_Texte de la page_
■ ■ ■
Depuis quand connaissez-vous Romane Bohringer ?
Céline Cloarec : Nous nous sommes rencontrées en 2017 sur la série Héroïnes d’Audrey Estrougo, dans laquelle elle incarnait une catcheuse. Romane est venue à la salle de montage et nous avons sympathisé. La série était produite par Denis Carot et quand Sophie Révil et lui se sont lancés dans l’aventure de L’Amour flou, ils lui ont glissé mon nom. C’est ainsi que je me suis retrouvée à monter son premier long métrage.
À quel moment vous a-t-elle parlé de son désir d’adapter Dites-lui que je l’aime ?
Je me souviens que pendant L’Amour flou, Romane m’a parlé du livre de Clémentine Autain qui l’a bouleversée, en me conseillant de le lire. Elle m’a d’ailleurs précisé que ce texte a trouvé plein d’échos en elle. Mais je ne savais pas précisément lesquels car Romane ne parlait jamais de sa mère [qui l’a abandonnée quand elle avait 9 mois, NDLR]. D’ailleurs, quand elle s’est lancée dans ce projet, elle devait en faire une adaptation littérale, sans entremêler le vécu de Clémentine Autain et le sien. Après, quand nous connaissons Romane et la manière dont elle fabrique ses films et ses séries, il était impossible qu’elle ne mette pas un peu d’elle dans le film. Mais le processus a été long. Romane a fait un déni d’évidence car tout le monde autour d’elle savait qu’elle finirait par s’éloigner d’une transposition littérale.
■ ■ ■
_Objectifs_
A - Dans l'entretien avec Céline Cloarec, en quelle année et sur quelle série a-t-elle rencontré Romane Bohringer ?
B - Poursuivez, s'il vous plaît, l'entretien avec Céline Cloarec à partir de sa dernière phrase.
■ ■ ■
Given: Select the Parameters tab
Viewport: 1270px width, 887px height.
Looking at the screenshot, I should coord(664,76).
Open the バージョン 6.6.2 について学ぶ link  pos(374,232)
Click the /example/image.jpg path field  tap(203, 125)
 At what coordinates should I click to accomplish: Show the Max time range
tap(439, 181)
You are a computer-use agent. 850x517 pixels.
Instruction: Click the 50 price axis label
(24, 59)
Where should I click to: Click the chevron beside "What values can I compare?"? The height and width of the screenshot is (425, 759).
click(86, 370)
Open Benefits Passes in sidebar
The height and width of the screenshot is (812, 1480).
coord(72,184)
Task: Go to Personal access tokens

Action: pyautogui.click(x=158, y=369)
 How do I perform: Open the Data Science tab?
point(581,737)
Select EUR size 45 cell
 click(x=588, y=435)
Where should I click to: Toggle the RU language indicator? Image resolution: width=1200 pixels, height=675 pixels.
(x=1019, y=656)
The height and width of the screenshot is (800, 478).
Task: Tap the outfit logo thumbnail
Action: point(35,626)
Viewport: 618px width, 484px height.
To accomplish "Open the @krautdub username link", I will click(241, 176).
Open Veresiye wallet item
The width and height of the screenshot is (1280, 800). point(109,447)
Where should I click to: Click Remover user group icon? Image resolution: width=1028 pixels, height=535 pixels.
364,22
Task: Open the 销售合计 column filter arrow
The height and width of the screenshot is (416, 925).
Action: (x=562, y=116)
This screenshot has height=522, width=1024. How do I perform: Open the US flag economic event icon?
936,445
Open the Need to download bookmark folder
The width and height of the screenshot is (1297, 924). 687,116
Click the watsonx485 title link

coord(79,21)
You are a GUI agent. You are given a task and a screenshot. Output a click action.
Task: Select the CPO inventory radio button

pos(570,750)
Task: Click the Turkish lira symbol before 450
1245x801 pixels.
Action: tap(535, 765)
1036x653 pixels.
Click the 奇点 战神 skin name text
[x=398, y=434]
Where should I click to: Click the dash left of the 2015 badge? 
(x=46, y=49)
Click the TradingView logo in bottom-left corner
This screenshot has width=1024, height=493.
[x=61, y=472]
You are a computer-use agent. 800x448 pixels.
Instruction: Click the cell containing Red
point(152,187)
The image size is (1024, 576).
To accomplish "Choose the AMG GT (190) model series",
■ ■ ■
_En réponse_
A - En 2017, sur la série Héroïnes d'Audrey Estrougo.

B -
Après sa première version du scénario, ses producteurs lui ont d’ailleurs dit : « C’est une jolie adaptation mais où es-tu, toi ? » Même si elle était contre cette idée au départ, c’est ce qui a fini par l’amener à faire dialoguer l’histoire de sa mère Maguy avec celle de Clémentine Autain…
Romane ne m’a pas fait lire cette première version. Je n’ai lu le scénario qu’une fois les deux histoires entremêlées. Et j’ai adoré. C’était rythmé, drôle et émouvant à la fois. Nous nous sommes appuyées là-dessus pour la première version du montage, en suivant à la lettre le scénario qui avait d’ailleurs décroché l’Avance sur recettes. Et là, ça a été la douche froide.
Pour quelle raison ?
Ce qui fonctionnait à l’écrit ne marchait pas à l’écran. Le liant entre l’histoire de Clémentine et celle de Romane ne se faisait pas vraiment. Et puis il y avait au milieu des deux toutes les scènes d’enquête de Romane sur sa mère, mises en scène, fictionnées, qui apportaient une touche de comédie dans le ton de L’Amour flou, mais tombaient un peu comme un cheveu sur la soupe en ayant une fâcheuse tendance à casser l’émotion qui s’était installée.
Comment êtes-vous retombées sur vos pieds ?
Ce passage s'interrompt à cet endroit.